A coil of AWS, B-CuP 5 (Cu 79-81, Ag 14-16, P 4.8-5.3) rolled to approximately 0.0032".times.4" of arbitrary length is attached to a freewheeling metal payoff stand, threaded through a series of tank guide rolls and connected to the powered takeup reel (see general apparatus description attached). Both rinse tanks are filled with ambient deionized water while in the treatment cell, 316 stainless steel cathodes are installed below and above the stock material. The negative lead from a 250 A, 50 V, D.C. rectifier is attached jointly to both treatment cell cathodes with the positive lead attached to the base of the payoff stand. The electrolytic cell is then filled with an ambient solution which is 1.0 N H.sub.2 SO.sub.4 and 0.5 N HNO.sub.3. Current is applied so that the cathode current density is in the range of 20 to 30 Amps/ft.sup.2 and the takeup reel is started and run at the rate of 3 to 10 ft/min.

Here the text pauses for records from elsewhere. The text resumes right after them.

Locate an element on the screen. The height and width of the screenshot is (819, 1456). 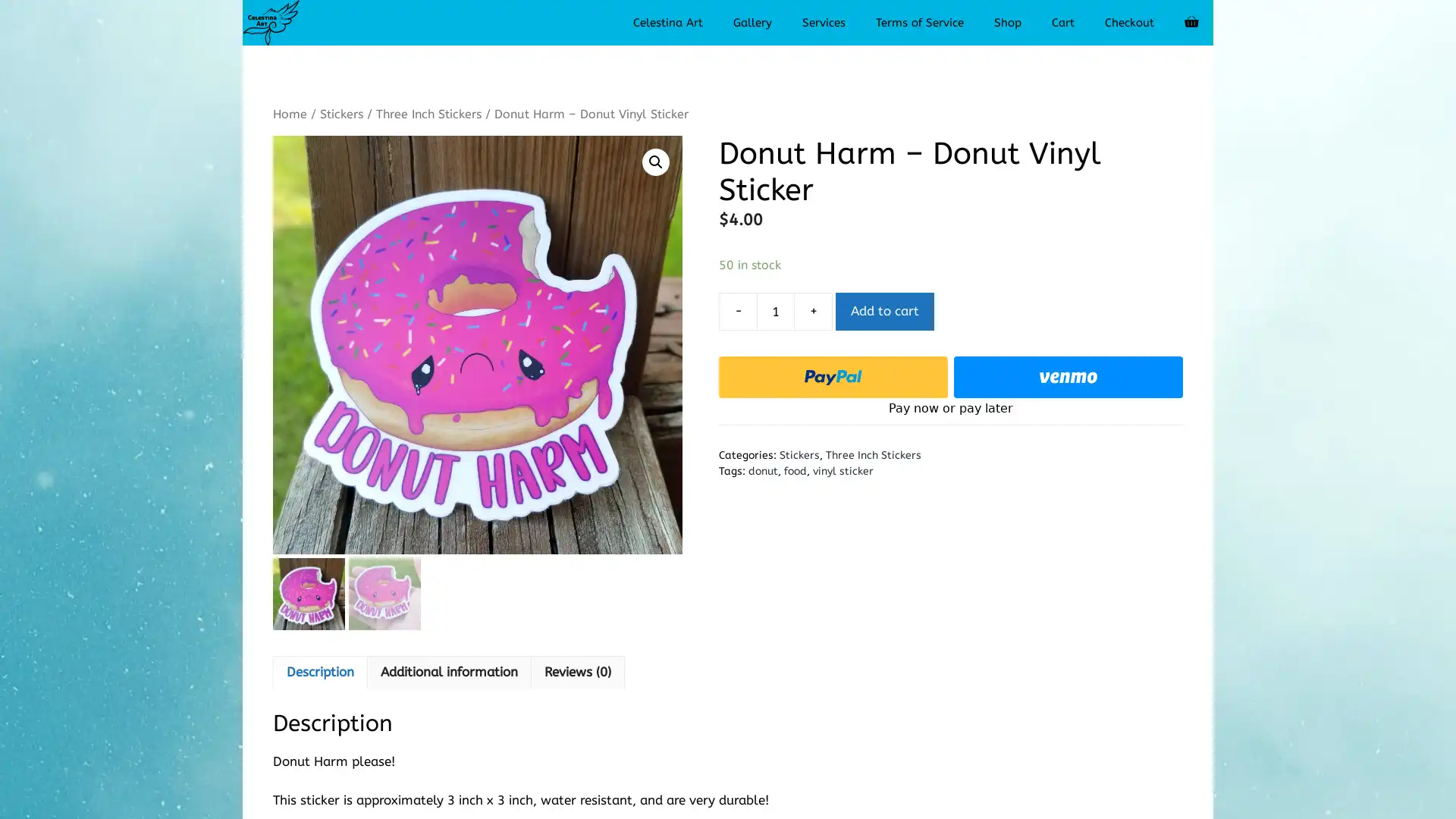
Add to cart is located at coordinates (884, 309).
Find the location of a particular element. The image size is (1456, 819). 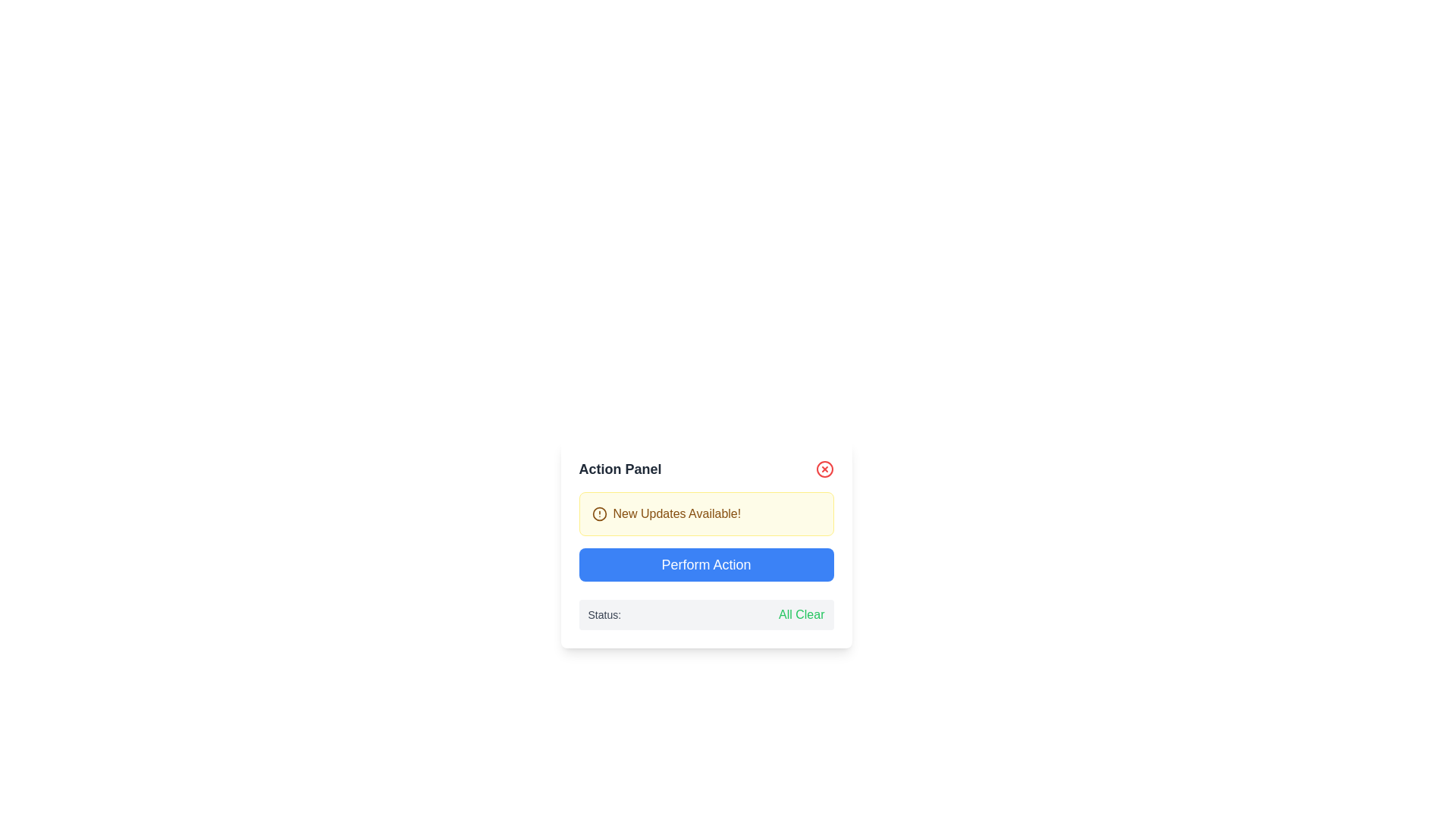

the text label displaying 'Action Panel', which is styled in bold dark gray font and is located in the top left corner of the panel header is located at coordinates (620, 468).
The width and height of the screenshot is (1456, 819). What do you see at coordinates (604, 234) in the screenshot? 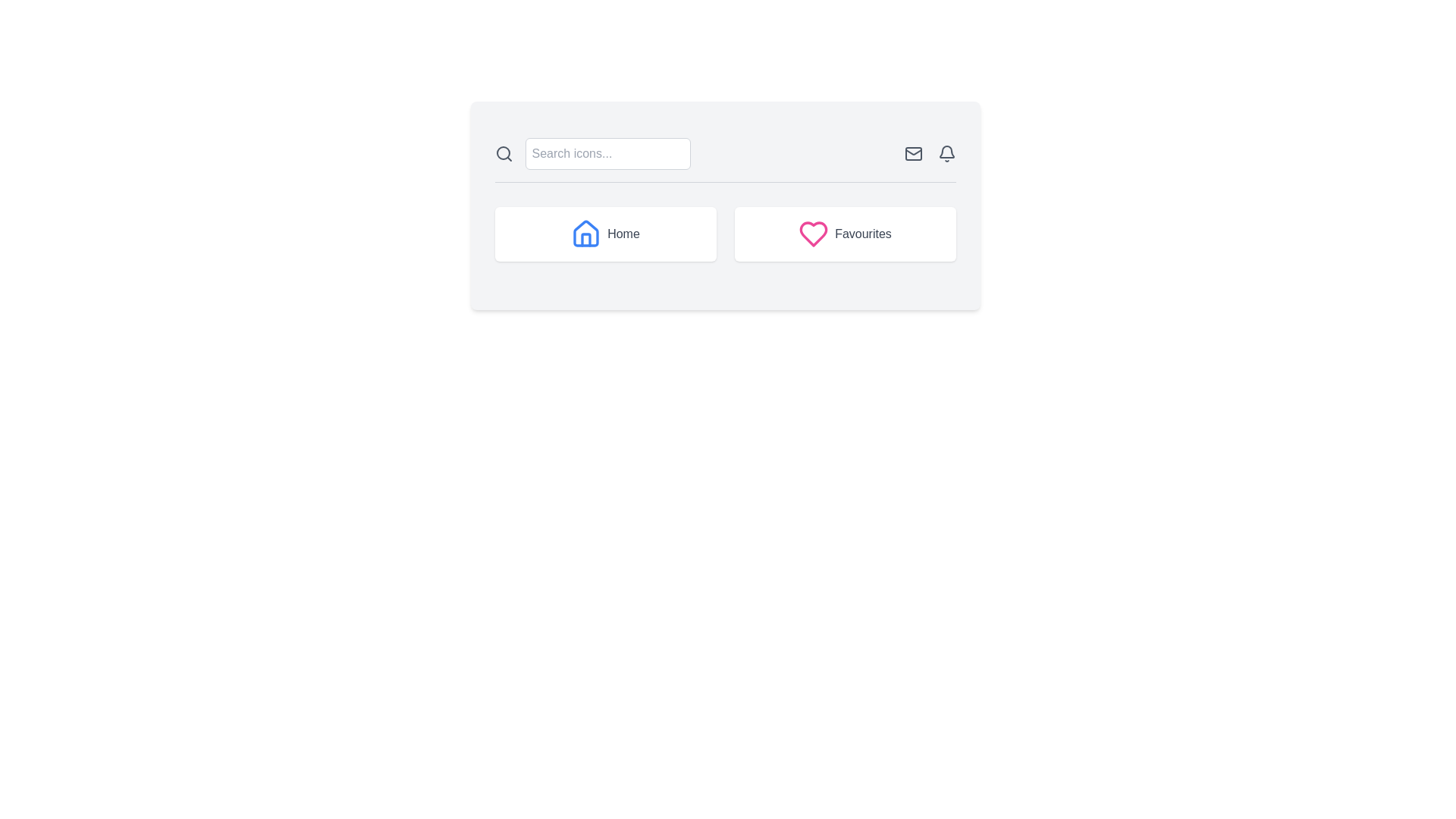
I see `the 'Home' card-like section, which is the first card in a two-card grid layout and is located to the left of the 'Favourites' card` at bounding box center [604, 234].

After an initial startup period, during which the "leader" material clears the tank system, the copper colored alloy material leaving the payoff reel becomes hot (due to the high current density over the thin material) and the surface is lightly oxidized. Upon entering the treatment cell, the surface copper oxides dissolve in the acid solution with the assistance of the cathode current density. (Deposits of elemental copper gradually accumulate on the cathode surfaces.) The now silver colored material passes through the sequential ambient rinse tanks and through a warm air drying tunnel to be finally rewound on the takeup reel. (Typically, the material processed in this fashion would be rolled to a final thickness of about 0.0025". This final size reduction changes the surface from a moderately dull silver/gray to a highly reflective silver finish.)

EXAMPLE II

The procedure of Example I is repeated reversing the electrical connections to make the stainless steel plates in the treatment tank anodes rather than cathodes as suggested in U.S. Pat. No. 3,372,468. The process is ineffective in removing surface copper oxides even after a twofold increase of exposure time, current or acid concentration.

Claims

1. The process of imparting a uniform silver/gray surface appearance to silver copper alloy strip material comprising the steps of:

providing a supply roll of silver copper alloy strip material;

providing an acid treatment bath having a cathode disposed therein;

passing the strip material from the supply roll to the treatment bath; and

resistively heating the strip material to at least 350.degree. C. prior to its entry into the treatment bath by passing an electric current through the strip material and the treatment bath to the cathode; and

electrolytically dissolving copper oxide from the surface of the strip material in the treatment bath.